• _Directions_
Everything in the data below is left aside except the lines from the one containing "The width and height of the screenshot is (1277, 615)." through the one containing "You are a computer-use agent. 868x682 pixels."; repeat those exactly.
The data: Begin
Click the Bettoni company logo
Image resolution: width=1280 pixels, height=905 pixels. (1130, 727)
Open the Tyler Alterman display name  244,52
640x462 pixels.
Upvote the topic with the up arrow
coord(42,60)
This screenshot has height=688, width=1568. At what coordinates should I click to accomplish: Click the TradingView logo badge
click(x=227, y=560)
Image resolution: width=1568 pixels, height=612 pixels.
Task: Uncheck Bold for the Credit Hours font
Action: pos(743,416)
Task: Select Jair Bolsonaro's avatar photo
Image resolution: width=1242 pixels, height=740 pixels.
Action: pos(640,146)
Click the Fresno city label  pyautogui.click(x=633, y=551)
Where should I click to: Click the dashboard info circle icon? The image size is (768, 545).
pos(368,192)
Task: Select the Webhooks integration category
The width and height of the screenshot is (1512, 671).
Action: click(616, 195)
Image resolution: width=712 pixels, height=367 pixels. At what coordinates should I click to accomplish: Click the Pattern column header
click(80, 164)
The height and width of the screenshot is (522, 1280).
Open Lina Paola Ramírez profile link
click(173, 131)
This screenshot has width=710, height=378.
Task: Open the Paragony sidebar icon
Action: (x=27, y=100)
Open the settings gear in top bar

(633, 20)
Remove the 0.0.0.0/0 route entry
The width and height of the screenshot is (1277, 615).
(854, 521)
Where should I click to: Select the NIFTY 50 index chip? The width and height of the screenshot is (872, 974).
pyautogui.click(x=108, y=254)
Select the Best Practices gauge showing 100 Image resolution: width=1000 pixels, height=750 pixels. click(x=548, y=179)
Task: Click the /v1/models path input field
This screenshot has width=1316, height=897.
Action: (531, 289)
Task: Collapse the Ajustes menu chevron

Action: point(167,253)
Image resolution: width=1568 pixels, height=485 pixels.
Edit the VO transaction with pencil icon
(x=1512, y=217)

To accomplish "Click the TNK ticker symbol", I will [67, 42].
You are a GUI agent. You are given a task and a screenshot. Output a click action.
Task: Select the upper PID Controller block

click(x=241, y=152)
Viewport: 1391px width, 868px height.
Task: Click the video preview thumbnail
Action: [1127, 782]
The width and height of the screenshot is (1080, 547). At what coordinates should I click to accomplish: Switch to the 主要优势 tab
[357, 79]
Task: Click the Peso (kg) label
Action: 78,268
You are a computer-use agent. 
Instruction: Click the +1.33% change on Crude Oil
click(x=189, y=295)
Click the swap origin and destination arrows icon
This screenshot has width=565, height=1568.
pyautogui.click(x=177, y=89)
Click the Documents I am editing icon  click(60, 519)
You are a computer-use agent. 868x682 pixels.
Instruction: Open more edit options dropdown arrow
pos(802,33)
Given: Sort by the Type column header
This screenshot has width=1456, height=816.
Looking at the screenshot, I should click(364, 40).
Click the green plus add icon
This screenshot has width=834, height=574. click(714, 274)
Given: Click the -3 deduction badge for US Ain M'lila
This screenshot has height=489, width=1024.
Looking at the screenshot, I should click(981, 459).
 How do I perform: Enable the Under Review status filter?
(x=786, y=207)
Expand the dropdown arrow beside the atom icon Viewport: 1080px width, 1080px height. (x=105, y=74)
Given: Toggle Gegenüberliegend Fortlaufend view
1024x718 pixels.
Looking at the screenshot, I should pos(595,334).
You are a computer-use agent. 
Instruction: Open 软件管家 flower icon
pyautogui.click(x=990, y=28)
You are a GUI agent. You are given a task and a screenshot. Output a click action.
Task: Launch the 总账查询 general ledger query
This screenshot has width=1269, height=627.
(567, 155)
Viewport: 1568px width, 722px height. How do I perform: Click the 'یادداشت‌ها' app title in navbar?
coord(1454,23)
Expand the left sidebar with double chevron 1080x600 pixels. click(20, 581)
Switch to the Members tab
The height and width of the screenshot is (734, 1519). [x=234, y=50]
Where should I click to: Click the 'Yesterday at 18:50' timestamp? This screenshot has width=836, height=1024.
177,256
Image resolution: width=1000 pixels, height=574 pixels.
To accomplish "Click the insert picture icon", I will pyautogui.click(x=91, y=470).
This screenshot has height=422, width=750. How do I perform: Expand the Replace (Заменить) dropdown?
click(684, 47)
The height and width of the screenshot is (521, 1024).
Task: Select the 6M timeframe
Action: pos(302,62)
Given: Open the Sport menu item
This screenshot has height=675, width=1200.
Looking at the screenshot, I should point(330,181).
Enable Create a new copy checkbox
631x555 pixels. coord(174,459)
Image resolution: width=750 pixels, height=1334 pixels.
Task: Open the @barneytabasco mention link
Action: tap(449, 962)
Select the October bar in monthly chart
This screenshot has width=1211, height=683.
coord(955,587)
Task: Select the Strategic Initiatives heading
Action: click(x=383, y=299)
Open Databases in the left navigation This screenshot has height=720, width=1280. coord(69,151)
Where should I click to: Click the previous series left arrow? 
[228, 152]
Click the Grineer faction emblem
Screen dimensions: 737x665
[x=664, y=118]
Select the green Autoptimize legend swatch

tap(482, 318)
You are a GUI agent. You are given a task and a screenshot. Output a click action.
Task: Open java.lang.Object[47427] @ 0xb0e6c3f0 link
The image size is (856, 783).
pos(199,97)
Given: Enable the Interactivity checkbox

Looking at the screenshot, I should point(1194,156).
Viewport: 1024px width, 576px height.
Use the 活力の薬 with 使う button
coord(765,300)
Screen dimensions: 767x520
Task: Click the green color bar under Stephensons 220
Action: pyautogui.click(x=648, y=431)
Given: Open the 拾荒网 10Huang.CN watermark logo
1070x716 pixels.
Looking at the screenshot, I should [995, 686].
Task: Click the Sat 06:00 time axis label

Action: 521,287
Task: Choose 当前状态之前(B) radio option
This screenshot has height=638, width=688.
The data: End
• _Result of the exercise_
The width and height of the screenshot is (1277, 615).
(854, 521)
Where should I click to: Select the NIFTY 50 index chip? The width and height of the screenshot is (872, 974).
pyautogui.click(x=108, y=254)
Select the Best Practices gauge showing 100 Image resolution: width=1000 pixels, height=750 pixels. click(x=548, y=179)
Task: Click the /v1/models path input field
This screenshot has width=1316, height=897.
Action: (531, 289)
Task: Collapse the Ajustes menu chevron

Action: point(167,253)
Image resolution: width=1568 pixels, height=485 pixels.
Edit the VO transaction with pencil icon
(x=1512, y=217)

To accomplish "Click the TNK ticker symbol", I will [67, 42].
You are a GUI agent. You are given a task and a screenshot. Output a click action.
Task: Select the upper PID Controller block

click(x=241, y=152)
Viewport: 1391px width, 868px height.
Task: Click the video preview thumbnail
Action: [1127, 782]
The width and height of the screenshot is (1080, 547). At what coordinates should I click to accomplish: Switch to the 主要优势 tab
[357, 79]
Task: Click the Peso (kg) label
Action: 78,268
You are a computer-use agent. 
Instruction: Click the +1.33% change on Crude Oil
click(x=189, y=295)
Click the swap origin and destination arrows icon
This screenshot has width=565, height=1568.
pyautogui.click(x=177, y=89)
Click the Documents I am editing icon  click(60, 519)
You are a computer-use agent. 868x682 pixels.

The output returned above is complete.